For this exercise, reproduce each entry below exactly, excluding pictures.

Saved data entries
____________

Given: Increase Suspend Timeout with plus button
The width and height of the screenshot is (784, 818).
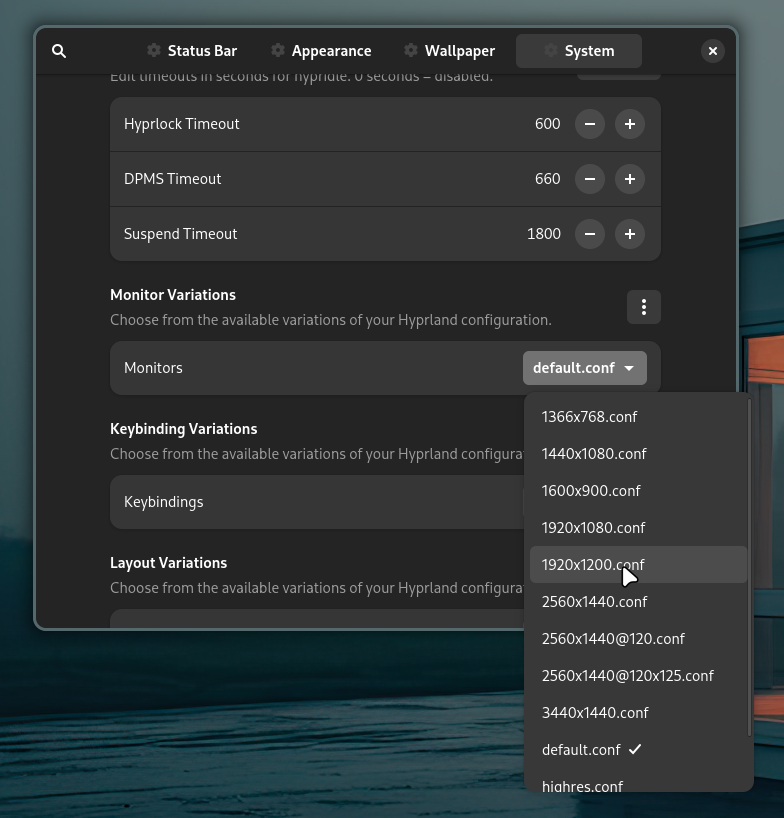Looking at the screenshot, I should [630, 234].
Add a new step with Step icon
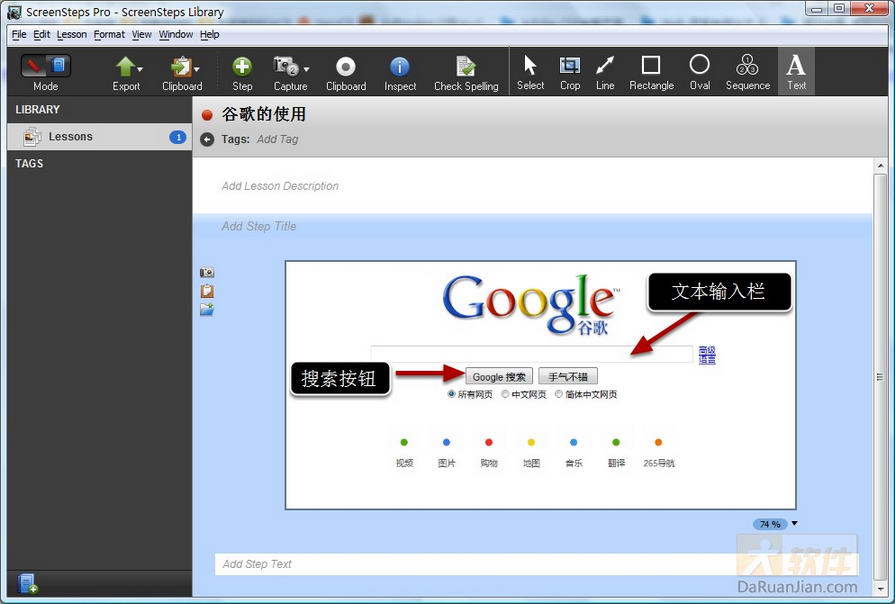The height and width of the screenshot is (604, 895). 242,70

____________

▶ Result for this task:
Given: Increase Suspend Timeout with plus button
The width and height of the screenshot is (784, 818).
Looking at the screenshot, I should [630, 234].
Add a new step with Step icon
The height and width of the screenshot is (604, 895). 242,70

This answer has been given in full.